■ 作業の指示 ■
以下にある本を手放すことについての文章を、最後の文の後から書き継ぐこと。

+++ 本文

Writings

New Essays Every Monday

  • 私の部屋には背丈よりも高い本棚が3つあり、本が詰まっている。毎年本を買い、売ってきた。「本というものがとても好きだから吟味して買い、買ったからには大切にするタイプ」ではなく、必要がなくなったら、あるいはおもしろくなかったら、わりと潔く売る。

    ただ、何が必要なくなったか、おもしろくなかったか見極めるのは難しい。今必要なくても、今後必要になるかもしれない。今おもしろくないと思っても、それは私のレベルが追いついていないだけで、よく読めばおもしろいのかもしれない。「かもしれないかもしれない」が本の中に栞のように挟まり、売るのを思いとどまらせる。それは「いつか読むべき本」「いつか再読すべき本」に姿を変え、本棚に入っていた年数ぶん重くなる。

    年齢を重ねるということは、この「かもしれないかもしれない」を手放すことかもしれない。視野を広げ、知見を深めるうちに、読みたい本は増えていく。しかし生きられる年数は見えている。体力の衰えが選択肢を減らしていく。世界のすべての本を読むことはできないし、「万人が必ず読むべき本」はないと悟る。

++++++
+++ 提供データ

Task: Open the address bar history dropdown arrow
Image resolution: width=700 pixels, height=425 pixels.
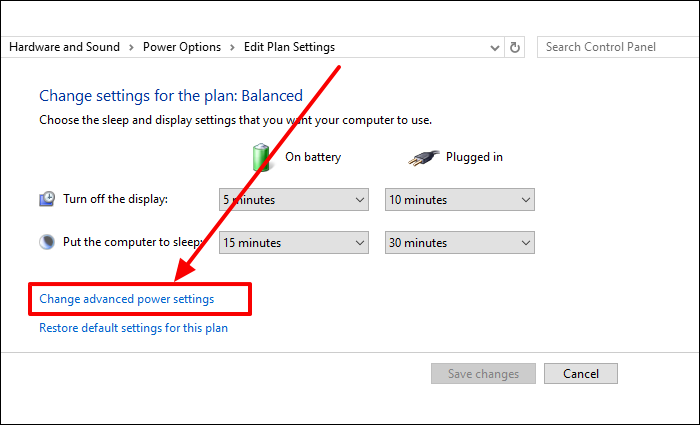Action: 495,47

++++++
+++ 提供データ

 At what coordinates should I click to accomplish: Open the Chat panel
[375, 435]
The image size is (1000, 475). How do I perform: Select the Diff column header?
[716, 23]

++++++

■ 出力結果 ■
    30代に入って、本棚はべき論のない場所にしようと決めた。少しずつ、「いつか読むべき本」「いつか再読すべき本」を売ってきた。この「いつか」は、なんとなく距離感がつかみきれない人と「いつかまたごはんに」と言い合って、再びの機会が訪れないことに似ている。「いつか」は来ない。さようなら。去ったあと、心にぽっかりと穴が開いて、本当は大切だったと気づくなら、買い戻せばいい。人間関係と違って、本はそれが希少本でもない限り可能だ。

    梅雨に入る前、本の整理と売却作業をした。約200冊売った。今回は、毛穴パックやスクラブパックで余計な角栓を取り除いたような、ごっそりすっきりとした気持ちになった。今までになかった爽快感。残った本の背表紙を見て、どれも好きだと言える。読みたくてわくわくするのを感じる。「かもしれない」と「いつか」をため込んだ自分を、捨てきれた気がする。新陳代謝が巡った。自分が健康だと本棚も健康で、本棚が健康だと自分も健康なんだと思う。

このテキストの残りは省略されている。